- **What to work on**
Reproduce nothing but the lines from the one containing "Given: Click the 高考填报管理 icon" to the end of the records below, each exactly as written.

- **The input**
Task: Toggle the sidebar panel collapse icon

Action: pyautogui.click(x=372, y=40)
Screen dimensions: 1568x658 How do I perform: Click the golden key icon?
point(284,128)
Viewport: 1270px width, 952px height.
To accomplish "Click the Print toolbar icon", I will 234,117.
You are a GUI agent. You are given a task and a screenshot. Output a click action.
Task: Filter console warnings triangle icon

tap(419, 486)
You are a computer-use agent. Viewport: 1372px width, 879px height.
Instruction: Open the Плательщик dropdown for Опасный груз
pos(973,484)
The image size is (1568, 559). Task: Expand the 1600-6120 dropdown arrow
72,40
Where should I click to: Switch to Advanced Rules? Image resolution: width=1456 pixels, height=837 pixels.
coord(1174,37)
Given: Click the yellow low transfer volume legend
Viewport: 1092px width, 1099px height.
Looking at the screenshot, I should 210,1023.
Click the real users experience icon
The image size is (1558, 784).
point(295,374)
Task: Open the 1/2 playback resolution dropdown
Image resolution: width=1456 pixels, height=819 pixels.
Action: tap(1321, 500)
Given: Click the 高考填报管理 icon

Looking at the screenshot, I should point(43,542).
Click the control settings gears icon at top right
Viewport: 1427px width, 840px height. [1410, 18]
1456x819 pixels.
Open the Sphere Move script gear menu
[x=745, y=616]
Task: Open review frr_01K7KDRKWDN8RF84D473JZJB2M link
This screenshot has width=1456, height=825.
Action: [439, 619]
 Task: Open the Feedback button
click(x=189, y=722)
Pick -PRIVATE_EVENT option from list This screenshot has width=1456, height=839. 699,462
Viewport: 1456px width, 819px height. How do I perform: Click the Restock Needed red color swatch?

- **Solved problem**
Given: Click the 高考填报管理 icon

Looking at the screenshot, I should point(43,542).
Click the control settings gears icon at top right
Viewport: 1427px width, 840px height. [1410, 18]
1456x819 pixels.
Open the Sphere Move script gear menu
[x=745, y=616]
Task: Open review frr_01K7KDRKWDN8RF84D473JZJB2M link
This screenshot has width=1456, height=825.
Action: [439, 619]
 Task: Open the Feedback button
click(x=189, y=722)
Pick -PRIVATE_EVENT option from list This screenshot has width=1456, height=839. 699,462
Viewport: 1456px width, 819px height. How do I perform: Click the Restock Needed red color swatch?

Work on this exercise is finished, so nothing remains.